Parents warned the longer it takes for Givinostat to be made available, the higher the chance patients will become ineligible

Jennifer Cullen and Andrew Levin (Tallaght) who’s son AJ will now be able to avail of the drug. Picture: Sam Boal/Collins Photos

Thu, 11 Jun, 2026 - 15:26

Louise Burne

Duchenne muscular dystrophy families have said they will not celebrate a drug to treat the disease being recommended for approval until it is “in the fridge”.

The HSE Drug Group has said Givinostat should be recommended for reimbursement to treat the rare disease, a severe, progressive genetic disorder that weakens the muscles.

However, families of children with Duchenne muscular dystrophy (DMD) have now urged the HSE senior leadership team to rubber-stamp the drug without delay, warning that children have already become ineligible in the year since their campaign started.

In a briefing for TDs and senators, parents were cautiously optimistic following the Givinostat recommendation but begged for the drug to be made available within weeks.

Karen Thompson, whose two sons Conor (10) and Dean (9) both have DMD, said the news is a “bittersweet celebration” as she questioned why families should have to fight this hard to get treatment for their children.

Hope for children with rare disease as health chiefs recommend approval for lifesaving drug

She said she hoped that Givinostat would be available to the 100 boys who have DMD before the end of the summer.

“That's when we celebrate; When we have it in our fridges,” Ms Thompson said.

The families are imploring the HSE to follow the “NICE” guidelines used in the UK, which dictate that children are eligible for the drug if they can walk or stand, either supported or unsupported, rather than limiting it to only children who can walk.

Michael Brogan, dad of DMD patient Fionn, aged 10, warned the longer it takes for Givinostat to be made available, the higher the chance patients will become ineligible.

“Unfortunately, because Ireland doesn't have an early access programme like so many other countries, there are boys that have now missed the window [for Givinostat],” he said.

“[That] is really, really sad, and it's quite unforgivable.

Michael and Naive Brogan (Dublin) who’s son Fionn will now be able to avail of the drug. Picture: Sam Boal/Collins

"There's an opportunity now, after the good news [from the HSE] to really expedite that and finish this process, so our boys receive this drug.

“There is a real risk over the next coming weeks and the next couple of months that other boys could lose out. The responsibility is now back with the HSE and the decision makers to roll it out as quickly as humanly possible.”

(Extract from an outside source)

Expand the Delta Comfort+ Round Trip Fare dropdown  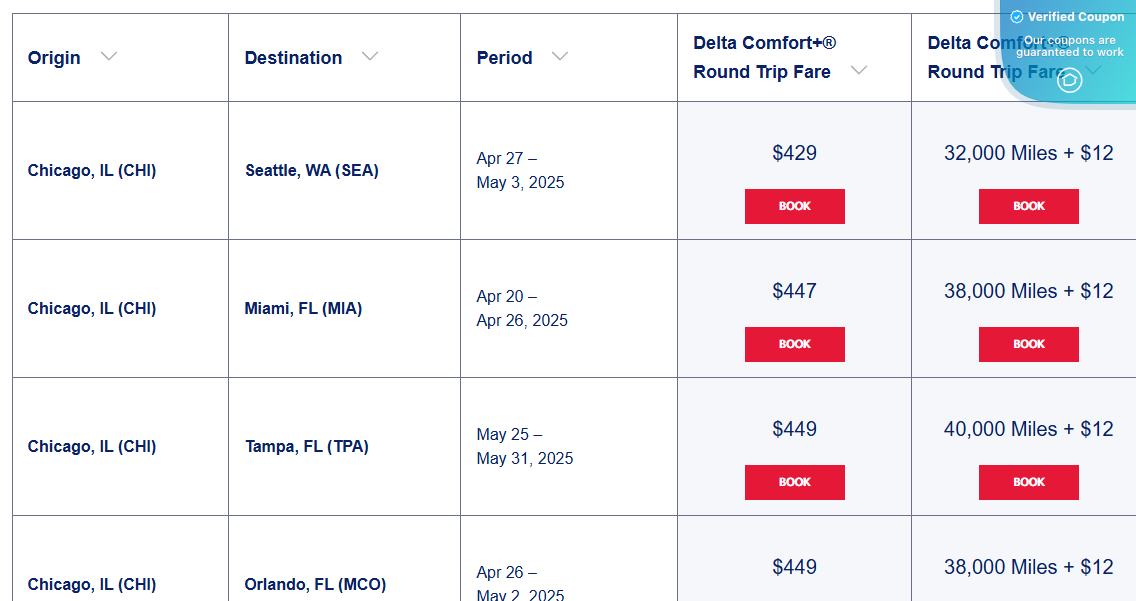tap(858, 71)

Fianna Fáil Senator Teresa Costello, who has been campaigning for the Givinostat for the last year, said it has been “really difficult”. She said she would like to see the drug delivered within six weeks.

In the Dáil, her party colleague Pádraig O’Sullivan said that while this was good news, there are other drugs for rare diseases, including Skyclarys for Friedreich ataxia, which are needed for people without access to treatment.

He expressed concern that it is taking an average of 800 days for rare disease drugs to be approved, while other countries in Europe approve them twice or three times as quickly.

“We are consistently laggards in the league table when it comes to reimbursing these drugs,” Mr O’Sullivan said.

“There must be dozens and dozens of parents at home and families at home who are looking on, obviously, while they wait for their drug to be reimbursed or to be assessed. It's a cruel, horrible situation for any family to be. It's inhumane.”